TASK REQUIREMENTS: All lines below containing "each" are to be listed.

SUPPLIED MATERIAL:
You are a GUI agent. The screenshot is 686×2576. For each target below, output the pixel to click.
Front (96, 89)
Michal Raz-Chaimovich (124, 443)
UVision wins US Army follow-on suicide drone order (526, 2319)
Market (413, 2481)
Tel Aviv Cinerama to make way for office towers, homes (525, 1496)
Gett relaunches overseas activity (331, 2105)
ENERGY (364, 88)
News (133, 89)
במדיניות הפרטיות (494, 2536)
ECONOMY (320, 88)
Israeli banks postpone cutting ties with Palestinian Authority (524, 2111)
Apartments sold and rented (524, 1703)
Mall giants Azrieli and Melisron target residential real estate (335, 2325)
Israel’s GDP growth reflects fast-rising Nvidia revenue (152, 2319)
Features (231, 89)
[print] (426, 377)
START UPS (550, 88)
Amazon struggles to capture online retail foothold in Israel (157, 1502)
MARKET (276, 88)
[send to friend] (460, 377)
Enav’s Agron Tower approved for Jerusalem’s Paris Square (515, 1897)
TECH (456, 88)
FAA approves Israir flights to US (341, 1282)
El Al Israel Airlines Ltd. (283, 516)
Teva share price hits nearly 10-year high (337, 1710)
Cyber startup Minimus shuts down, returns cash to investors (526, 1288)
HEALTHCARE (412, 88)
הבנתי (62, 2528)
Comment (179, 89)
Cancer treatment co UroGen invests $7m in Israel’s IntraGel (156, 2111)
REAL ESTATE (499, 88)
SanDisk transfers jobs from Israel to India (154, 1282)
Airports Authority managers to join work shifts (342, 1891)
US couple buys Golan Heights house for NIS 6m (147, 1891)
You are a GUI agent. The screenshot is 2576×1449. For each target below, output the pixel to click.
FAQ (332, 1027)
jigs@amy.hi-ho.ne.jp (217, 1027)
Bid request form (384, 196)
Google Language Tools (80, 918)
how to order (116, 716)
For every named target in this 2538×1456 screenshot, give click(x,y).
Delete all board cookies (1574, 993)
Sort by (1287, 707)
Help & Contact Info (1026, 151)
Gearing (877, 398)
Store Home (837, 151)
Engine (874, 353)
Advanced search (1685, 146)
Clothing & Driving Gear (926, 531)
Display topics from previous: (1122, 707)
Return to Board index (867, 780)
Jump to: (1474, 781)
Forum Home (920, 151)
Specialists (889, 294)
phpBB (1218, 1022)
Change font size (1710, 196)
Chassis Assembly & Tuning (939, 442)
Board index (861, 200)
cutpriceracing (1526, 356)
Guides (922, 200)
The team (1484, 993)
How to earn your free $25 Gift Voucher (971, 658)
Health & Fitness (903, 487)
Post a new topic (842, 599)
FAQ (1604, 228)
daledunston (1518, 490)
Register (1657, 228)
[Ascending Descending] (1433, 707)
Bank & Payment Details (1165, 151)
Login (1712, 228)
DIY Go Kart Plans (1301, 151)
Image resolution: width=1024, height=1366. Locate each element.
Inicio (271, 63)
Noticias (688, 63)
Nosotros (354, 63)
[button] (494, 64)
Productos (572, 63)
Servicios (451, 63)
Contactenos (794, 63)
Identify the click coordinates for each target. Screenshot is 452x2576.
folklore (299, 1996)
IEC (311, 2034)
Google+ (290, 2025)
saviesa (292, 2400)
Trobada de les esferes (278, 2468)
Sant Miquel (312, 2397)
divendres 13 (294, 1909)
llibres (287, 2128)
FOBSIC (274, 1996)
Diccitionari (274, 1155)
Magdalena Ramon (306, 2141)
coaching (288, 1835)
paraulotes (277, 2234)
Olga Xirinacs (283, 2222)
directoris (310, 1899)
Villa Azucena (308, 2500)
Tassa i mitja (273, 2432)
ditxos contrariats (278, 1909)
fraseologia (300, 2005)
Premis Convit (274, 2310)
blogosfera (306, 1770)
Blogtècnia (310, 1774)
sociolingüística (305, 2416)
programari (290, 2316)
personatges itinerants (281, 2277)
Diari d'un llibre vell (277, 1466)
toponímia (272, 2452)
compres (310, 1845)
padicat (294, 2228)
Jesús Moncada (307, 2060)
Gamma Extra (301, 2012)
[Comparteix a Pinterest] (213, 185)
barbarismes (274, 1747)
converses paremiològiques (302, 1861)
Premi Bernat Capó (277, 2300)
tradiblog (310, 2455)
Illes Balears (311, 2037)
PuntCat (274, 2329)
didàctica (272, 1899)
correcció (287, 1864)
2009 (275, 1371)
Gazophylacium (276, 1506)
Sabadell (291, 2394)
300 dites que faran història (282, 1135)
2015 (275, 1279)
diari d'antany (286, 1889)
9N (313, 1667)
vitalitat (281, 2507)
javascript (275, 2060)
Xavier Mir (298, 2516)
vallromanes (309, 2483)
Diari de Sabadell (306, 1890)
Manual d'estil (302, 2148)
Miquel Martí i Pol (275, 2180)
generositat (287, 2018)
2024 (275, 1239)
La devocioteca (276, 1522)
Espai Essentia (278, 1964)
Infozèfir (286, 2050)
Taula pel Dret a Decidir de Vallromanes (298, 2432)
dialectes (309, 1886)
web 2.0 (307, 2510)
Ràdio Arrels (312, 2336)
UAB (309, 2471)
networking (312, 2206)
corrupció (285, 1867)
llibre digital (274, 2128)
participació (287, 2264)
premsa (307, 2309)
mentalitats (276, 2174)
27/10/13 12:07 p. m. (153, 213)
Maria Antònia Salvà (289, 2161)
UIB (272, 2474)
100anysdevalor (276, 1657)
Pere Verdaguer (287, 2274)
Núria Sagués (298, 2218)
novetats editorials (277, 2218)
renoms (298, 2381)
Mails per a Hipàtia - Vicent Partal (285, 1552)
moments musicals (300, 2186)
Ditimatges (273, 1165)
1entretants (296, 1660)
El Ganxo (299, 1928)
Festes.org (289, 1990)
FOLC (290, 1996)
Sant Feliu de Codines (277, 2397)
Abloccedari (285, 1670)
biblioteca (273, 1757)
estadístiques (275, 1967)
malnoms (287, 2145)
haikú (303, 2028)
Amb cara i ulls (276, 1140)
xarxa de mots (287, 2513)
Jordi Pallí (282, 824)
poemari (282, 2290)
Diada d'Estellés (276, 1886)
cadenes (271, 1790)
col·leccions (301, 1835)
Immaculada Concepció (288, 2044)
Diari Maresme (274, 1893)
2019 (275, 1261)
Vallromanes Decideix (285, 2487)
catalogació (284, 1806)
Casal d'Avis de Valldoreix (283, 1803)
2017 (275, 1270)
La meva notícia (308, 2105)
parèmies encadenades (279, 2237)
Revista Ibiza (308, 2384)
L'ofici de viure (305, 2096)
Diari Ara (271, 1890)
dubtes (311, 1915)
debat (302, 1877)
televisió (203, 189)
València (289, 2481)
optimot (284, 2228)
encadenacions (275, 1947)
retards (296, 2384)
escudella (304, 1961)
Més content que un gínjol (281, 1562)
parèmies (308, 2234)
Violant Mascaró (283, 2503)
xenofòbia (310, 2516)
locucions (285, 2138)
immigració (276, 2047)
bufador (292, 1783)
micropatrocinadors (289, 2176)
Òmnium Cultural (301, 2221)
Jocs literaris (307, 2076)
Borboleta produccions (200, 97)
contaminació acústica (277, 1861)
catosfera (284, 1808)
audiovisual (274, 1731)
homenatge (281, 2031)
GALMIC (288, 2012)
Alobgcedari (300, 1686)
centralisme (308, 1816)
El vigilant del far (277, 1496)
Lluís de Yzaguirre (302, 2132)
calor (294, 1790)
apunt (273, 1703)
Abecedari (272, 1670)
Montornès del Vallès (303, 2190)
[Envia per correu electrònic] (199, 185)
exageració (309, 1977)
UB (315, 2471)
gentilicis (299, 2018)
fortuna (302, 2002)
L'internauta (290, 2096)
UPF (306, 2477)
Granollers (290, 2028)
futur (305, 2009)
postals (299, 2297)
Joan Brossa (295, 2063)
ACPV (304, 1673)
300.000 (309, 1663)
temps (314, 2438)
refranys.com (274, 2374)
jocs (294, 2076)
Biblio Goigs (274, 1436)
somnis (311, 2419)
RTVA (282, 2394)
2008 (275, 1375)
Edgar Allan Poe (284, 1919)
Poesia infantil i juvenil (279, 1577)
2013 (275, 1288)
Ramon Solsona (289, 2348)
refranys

SOLUTION TO THIS PROBLEM:
You are a GUI agent. The screenshot is 686×2576. For each target below, output the pixel to click.
You are a GUI agent. The screenshot is 2576×1449. For each target below, output the pixel to click.
Image resolution: width=1024, height=1366. Locate each element.
Identify the click coordinates for each target. Screenshot is 452x2576.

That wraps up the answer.